In cinemas worldwide Jul 17
Verity
It Ends with Us novelist Colleen Hoover will probably be praying that the latest big-screen adaptation of her work doesn’t end with another ugly legal battle. Director Michael Showalter seems like good vibes, though, and with The Idea of You, he turned fanfic into a thoughtful age-gap romcom. Verity, originally self-published by Hoover in 2018, reunites Showalter with Anne Hathaway for a thriller about a ghost writer (Dakota Johnson) who discovers that a bestselling novelist (Hathaway) is not all she appears.
In cinemas Oct 2
Whalefall
Here’s a question: are you still a whale rider if you’re inside the whale? This is the predicament charted in Daniel Kraus’s 2023 survival novel. Austin Abrams (Weapons) is a scuba diver who’s been swallowed by an 80-foot sperm whale and has an hour to escape before his oxygen runs out. Josh Brolin is the diver’s late dad – and ghost dad is the least bananas aspect of this high-concept mash-up of The Big Blue and Buried.
In cinemas Oct 16
Remain
Nicholas Sparks and M Night Shyamalan might sound like the least likely team-up since Nick Cave and Kylie Minogue but this supernatural yarn is apparently the product of several decades of trying for the novelist and filmmaker. Like their novel, the film will follow a grieving architect (Jake Gyllenhaal) who heads to Cape Cod for work, only to meet a mysterious woman (Phoebe Dynevor) who turns his life on its head.
In US cinemas Oct 23
Ebenezer: A Christmas Carol
Finally, A Christmas Carol movie! This new version is the story of a much-maligned character who embarks on a path to possible redemption. Yes, Johnny Depp is following in the footsteps of everyone from Alastair Sim to Michael Caine and playing Dickens’ mean-spirited Ebenezer Scrooge. Intriguingly, this one is directed by MaXXXine’s Ti West, a director with a gift for splashy but inventive horror beats.
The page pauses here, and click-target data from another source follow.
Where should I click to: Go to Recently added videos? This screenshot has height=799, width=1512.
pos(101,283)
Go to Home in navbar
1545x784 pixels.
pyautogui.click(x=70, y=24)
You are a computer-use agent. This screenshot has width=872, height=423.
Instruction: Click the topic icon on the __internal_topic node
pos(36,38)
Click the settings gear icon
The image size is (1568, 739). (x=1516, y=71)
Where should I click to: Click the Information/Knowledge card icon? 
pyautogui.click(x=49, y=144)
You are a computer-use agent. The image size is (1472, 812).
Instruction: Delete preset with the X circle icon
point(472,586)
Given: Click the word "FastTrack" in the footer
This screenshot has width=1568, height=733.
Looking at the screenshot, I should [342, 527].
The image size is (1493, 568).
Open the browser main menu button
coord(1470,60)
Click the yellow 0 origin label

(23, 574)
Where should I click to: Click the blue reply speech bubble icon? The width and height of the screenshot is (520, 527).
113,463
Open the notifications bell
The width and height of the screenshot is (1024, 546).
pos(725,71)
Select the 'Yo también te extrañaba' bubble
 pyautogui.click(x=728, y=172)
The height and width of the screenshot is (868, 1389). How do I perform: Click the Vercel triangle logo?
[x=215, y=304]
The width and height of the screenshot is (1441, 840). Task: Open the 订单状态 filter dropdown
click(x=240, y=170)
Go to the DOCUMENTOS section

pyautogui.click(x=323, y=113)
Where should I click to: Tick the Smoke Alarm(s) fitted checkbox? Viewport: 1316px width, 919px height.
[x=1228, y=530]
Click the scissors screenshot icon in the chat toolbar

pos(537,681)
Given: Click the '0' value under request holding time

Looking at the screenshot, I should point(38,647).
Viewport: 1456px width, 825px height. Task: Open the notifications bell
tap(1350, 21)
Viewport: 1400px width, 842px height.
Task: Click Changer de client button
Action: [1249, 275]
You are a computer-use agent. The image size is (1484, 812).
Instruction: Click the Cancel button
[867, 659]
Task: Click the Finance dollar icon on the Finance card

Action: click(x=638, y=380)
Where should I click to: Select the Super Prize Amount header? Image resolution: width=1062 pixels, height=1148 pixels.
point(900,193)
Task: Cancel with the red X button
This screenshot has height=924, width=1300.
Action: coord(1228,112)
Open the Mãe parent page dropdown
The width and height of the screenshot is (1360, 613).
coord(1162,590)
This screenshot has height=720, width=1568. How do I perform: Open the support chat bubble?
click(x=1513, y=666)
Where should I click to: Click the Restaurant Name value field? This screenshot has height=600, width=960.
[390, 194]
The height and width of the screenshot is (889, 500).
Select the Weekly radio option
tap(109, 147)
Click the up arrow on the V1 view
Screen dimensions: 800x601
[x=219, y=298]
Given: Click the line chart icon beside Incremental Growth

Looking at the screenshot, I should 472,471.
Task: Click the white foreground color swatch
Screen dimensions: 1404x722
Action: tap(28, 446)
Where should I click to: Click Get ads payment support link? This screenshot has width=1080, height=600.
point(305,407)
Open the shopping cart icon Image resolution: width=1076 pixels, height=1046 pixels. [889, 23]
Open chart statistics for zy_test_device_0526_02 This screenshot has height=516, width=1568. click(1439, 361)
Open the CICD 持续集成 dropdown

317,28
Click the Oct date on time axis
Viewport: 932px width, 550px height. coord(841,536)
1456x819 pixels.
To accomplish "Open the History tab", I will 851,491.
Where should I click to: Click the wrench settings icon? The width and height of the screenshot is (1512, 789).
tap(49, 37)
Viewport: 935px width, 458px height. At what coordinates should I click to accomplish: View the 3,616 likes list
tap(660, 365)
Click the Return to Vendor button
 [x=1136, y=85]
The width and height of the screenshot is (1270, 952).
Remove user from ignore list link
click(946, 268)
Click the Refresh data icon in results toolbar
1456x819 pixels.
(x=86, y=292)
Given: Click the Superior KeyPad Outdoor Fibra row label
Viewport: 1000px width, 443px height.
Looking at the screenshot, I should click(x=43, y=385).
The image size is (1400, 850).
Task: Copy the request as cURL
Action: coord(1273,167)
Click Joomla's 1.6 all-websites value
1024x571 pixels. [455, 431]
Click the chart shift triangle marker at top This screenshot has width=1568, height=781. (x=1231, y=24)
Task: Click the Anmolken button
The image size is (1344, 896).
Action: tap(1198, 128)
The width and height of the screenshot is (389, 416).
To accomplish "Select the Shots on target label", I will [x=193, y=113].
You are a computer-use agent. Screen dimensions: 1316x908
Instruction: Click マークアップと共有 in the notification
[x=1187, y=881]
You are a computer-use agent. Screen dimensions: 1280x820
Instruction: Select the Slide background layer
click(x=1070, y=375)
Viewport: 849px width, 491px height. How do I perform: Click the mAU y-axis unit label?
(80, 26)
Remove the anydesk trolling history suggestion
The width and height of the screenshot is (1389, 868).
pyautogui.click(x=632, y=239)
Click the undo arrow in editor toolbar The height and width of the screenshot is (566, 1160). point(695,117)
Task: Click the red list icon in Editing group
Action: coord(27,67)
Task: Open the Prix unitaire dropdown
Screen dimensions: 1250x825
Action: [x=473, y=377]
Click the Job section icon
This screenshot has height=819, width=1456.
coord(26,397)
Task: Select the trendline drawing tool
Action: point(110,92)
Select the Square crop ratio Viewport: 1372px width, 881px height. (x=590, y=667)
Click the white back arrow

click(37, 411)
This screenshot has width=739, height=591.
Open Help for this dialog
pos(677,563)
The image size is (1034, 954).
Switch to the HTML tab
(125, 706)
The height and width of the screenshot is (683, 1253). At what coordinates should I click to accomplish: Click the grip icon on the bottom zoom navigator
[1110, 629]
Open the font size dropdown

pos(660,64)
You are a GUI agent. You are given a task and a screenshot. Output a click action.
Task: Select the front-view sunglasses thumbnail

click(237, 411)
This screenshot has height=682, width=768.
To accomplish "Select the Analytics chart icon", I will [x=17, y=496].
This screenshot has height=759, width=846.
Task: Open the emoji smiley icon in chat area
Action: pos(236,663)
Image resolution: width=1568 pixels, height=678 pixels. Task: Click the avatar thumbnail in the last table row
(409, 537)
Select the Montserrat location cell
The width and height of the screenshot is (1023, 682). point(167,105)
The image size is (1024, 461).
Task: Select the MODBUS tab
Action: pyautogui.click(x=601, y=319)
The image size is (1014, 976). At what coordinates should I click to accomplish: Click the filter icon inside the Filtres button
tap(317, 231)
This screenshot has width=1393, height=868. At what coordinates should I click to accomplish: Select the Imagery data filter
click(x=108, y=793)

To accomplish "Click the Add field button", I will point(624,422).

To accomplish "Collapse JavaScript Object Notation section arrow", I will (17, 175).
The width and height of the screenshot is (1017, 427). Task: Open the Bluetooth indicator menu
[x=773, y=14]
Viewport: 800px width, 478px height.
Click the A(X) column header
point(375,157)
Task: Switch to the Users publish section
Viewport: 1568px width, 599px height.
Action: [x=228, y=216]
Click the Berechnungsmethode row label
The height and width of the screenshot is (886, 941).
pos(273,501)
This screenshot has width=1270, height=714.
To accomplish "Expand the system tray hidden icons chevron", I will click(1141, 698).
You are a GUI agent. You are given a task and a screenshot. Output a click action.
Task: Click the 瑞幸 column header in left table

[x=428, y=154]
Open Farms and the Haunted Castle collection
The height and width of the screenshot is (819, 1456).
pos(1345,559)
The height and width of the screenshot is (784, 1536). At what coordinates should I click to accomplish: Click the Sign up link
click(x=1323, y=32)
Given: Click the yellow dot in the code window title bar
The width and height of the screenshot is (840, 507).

It might even be scary.
In cinemas worldwide Nov 13
The Hunger Games: Sunrise On The Reaping
Suzanne Collins’ second Hunger Games prequel was published in early 2025 but Hollywood waits for no one and lo, here comes the movie adaptation. The Ballad of Songbirds and Snakes told the story of the young Coriolanus Snow; Sunrise on the Reaping gives us the formative years of Haymitch Abernathy (Joseph Zada), Katniss’s cynical mentor played by Woody Harrelson in the original trilogy. By our calculations, this just leaves a kitten-era back story for Katniss’s cat Buttercup.
In cinemas worldwide Nov 20
The Magician’s Nephew
And we thought it all started with The Lion, The Witch and the Wardrobe. It may be his sixth novel but The Magician’s Nephew is the real origin tale in CS Lewis’s The Chronicles of Narnia book series, so it makes solid sense that the 1955 novel is where Netflix and Greta Gerwig will kick off the new seven-movie fantasy franchise. It’s the story that takes in the creation of Narnia, some young English tykes and that mighty big cat, Aslan.
In cinemas worldwide Nov 26
Dune: Part Three
Paul Atreides’s rise and fall are charted in the third Frank Herbert Dune novel, Dune: Messiah and they, and the Holy War that causes mass destruction across Arrakis and the galaxy, are reputed to form the backbone of Denis Villeneuve’s trilogy closer. But what should be read into the film’s title? Will Part Three dig into Herbert’s Children of Dune (1976) too? Either way, things will get very spicy.